"
And yet, the next year, when her marriage was announced, he went away
alone, quite suddenly ... and it was just afterwards that he published
_Love's Viaticum_. Men are queer!
After my husband died--I am putting things crudely, you see--I had a
return of hope. It was because he loved me, I argued, that he had never
spoken; because he had always hoped some day to make me his wife; because
he wanted to spare me the "reproach." Rubbish! I knew well enough, in my
heart of hearts, that my one chance lay in the force of habit. He had
grown used to me; he was no longer young; he dreaded new people and new
ways; _il avait pris son pli_. Would it not be easier to marry me?

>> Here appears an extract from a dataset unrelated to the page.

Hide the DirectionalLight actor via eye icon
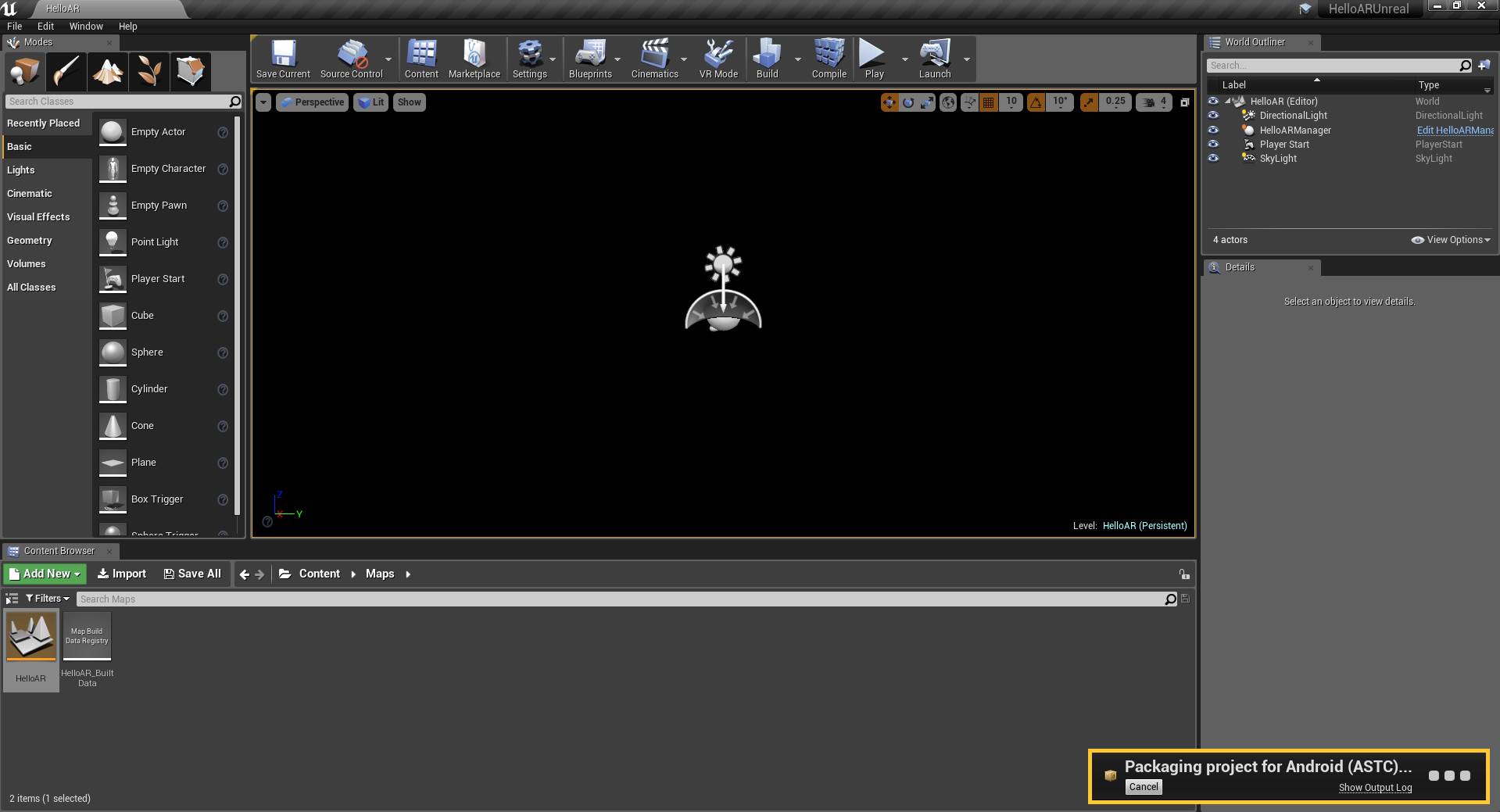1500x812 pixels. coord(1213,116)
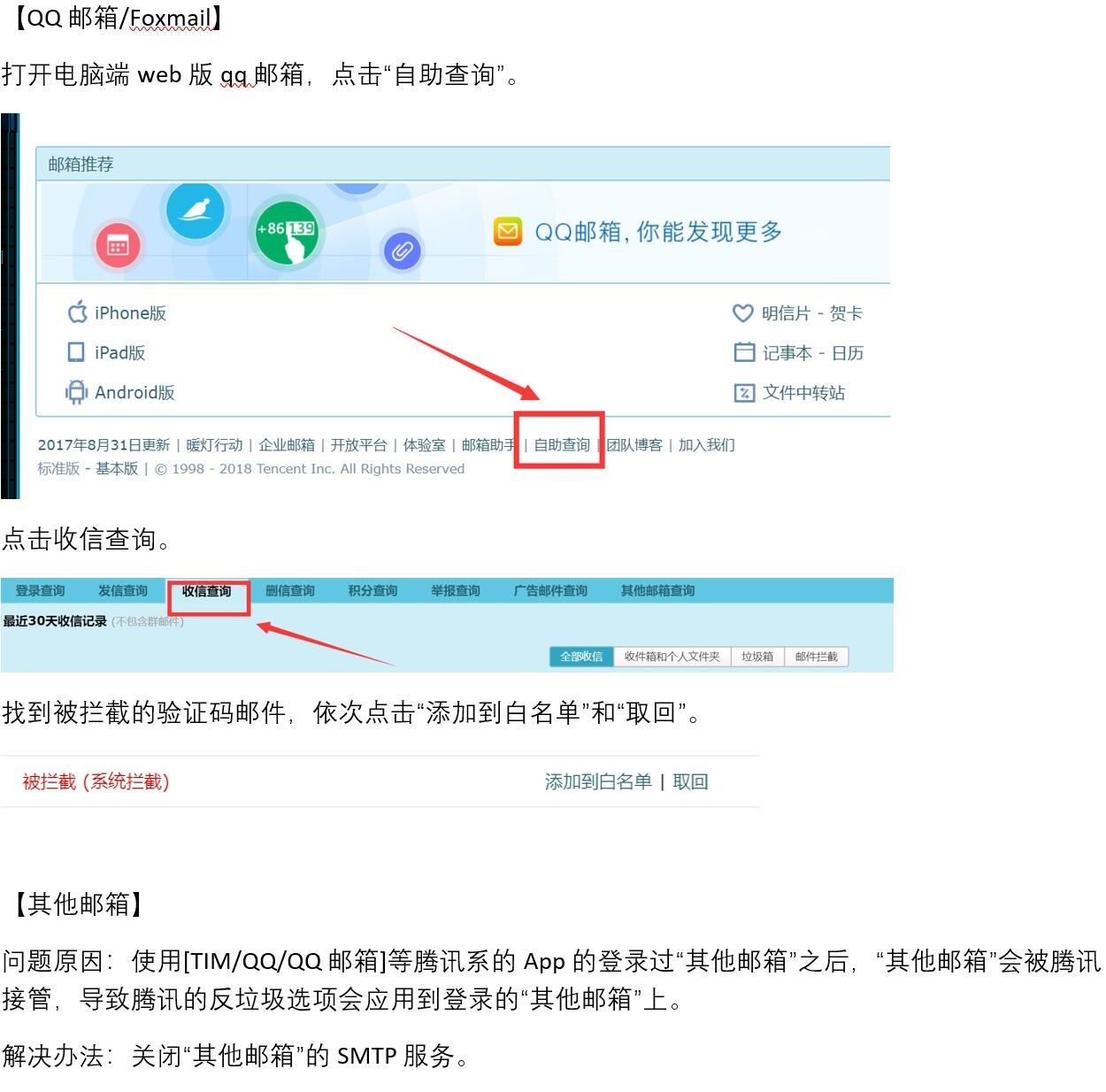Open the iPad版 download link
Image resolution: width=1106 pixels, height=1092 pixels.
106,352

I don't believe he ever thought of it. He wrote me what people call "a
beautiful letter;" he was kind; considerate, decently commiserating; then,
after a few weeks, he slipped into his old way of coming in every
afternoon, and our interminable talks began again just where they had left
off. I heard later that people thought I had shown "such good taste" in
not marrying him.
So we jogged on for five years longer. Perhaps they were the best years,
for I had given up hoping. Then he died.
After his death--this is curious--there came to me a kind of mirage of
love. All the books and articles written about him, all the reviews of the
"Life," were full of discreet allusions to Silvia. I became again the Mrs.
Anerton of the glorious days. Sentimental girls and dear lads like you
turned pink when somebody whispered, "that was Silvia you were talking
to.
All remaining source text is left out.